## STATED GOAL:
Answer these questions using the passage on Mohamed Saleem Ali below:
(a) On what date did he die?
(b) Which party was he a Parliament member of?
(c) How old was his son Ghassan Saleem when he was handcuffed and detained?

-- START OF PASSAGE TO READ --

Mohamed Saleem Ali (މުހަންމަދު ސަލީމް އަލީ ) (died 25 December 2007), commonly referred to in the Maldives as Sto, Saleem, was a Parliament member of the Maldivian Democratic Party, elected for president in Huvadhu Atoll with high popularity. Due to his criticism of the dictator Gayoom, over the years he was arrested and sentenced several times.

Saleem, best known for organizing protests against President Gayoom's visits to the MDP heartlands in the south of the country, was a prominent figure within the Maldives' main opposition party. "Mr. Saleem Ali's passing away causes deep sorrow to all who knew him," said a party statement. "A tireless campaigner for reform [Mr Saleem] will be indelible in the party's records as well as the country's history." His son Ghassan Saleem, at the age of 14, was handcuffed and detained for several hours whilst he was walking to his school while Saleem was in jail for investigation for 10 November activity.

-- END OF PASSAGE TO READ --
-- START OF DATASET CONTENT --

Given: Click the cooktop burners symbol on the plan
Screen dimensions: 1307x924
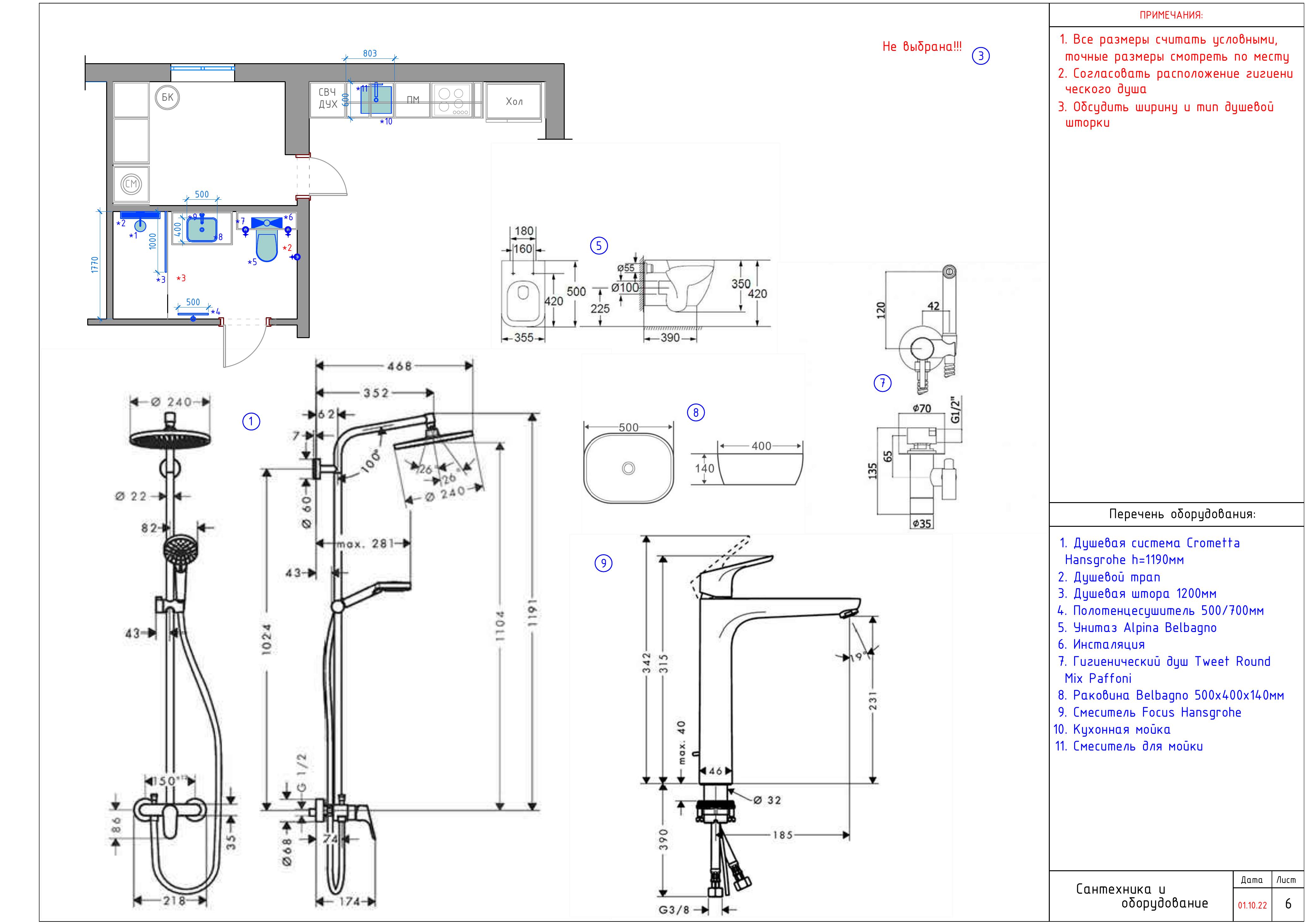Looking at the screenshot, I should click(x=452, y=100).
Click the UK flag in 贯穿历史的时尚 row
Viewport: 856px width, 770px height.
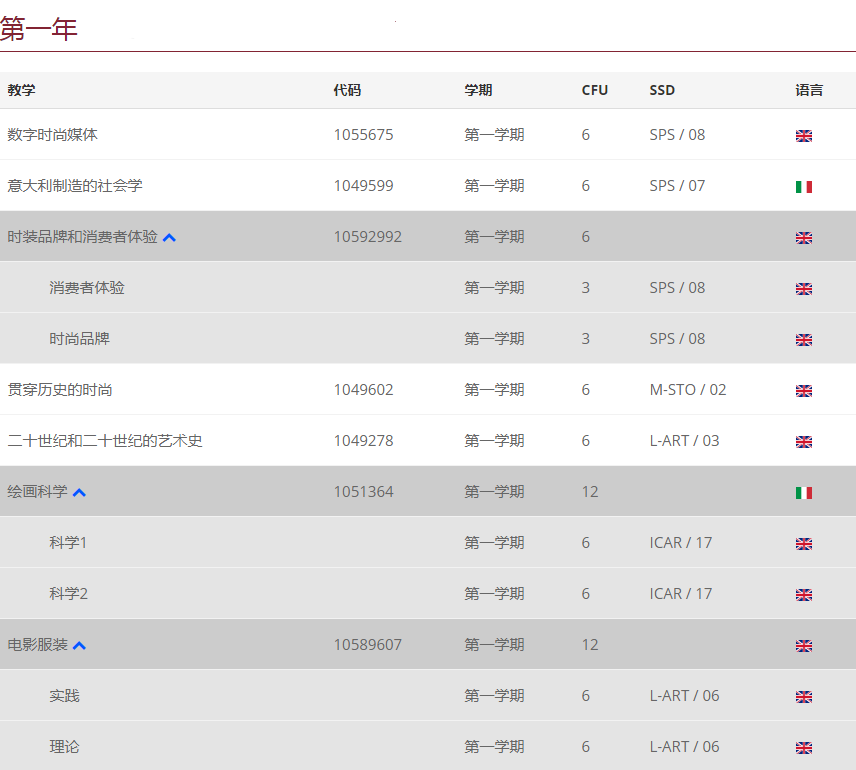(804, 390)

-- END OF DATASET CONTENT --
-- START OF DATASET CONTENT --

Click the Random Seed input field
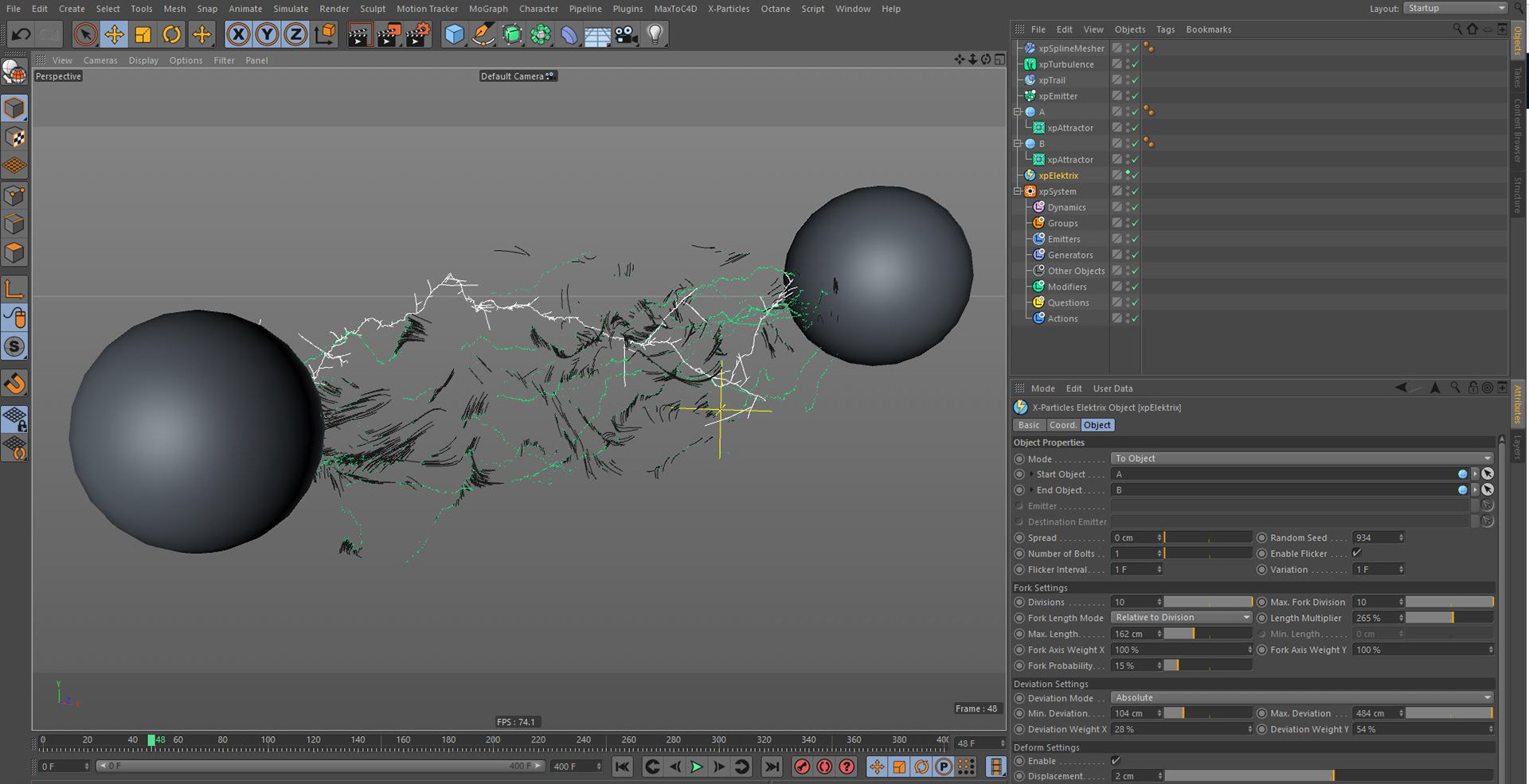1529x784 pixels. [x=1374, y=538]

-- END OF DATASET CONTENT --

## REPLY:
(a) 25 December 2007
(b) The Maldivian Democratic Party
(c) 14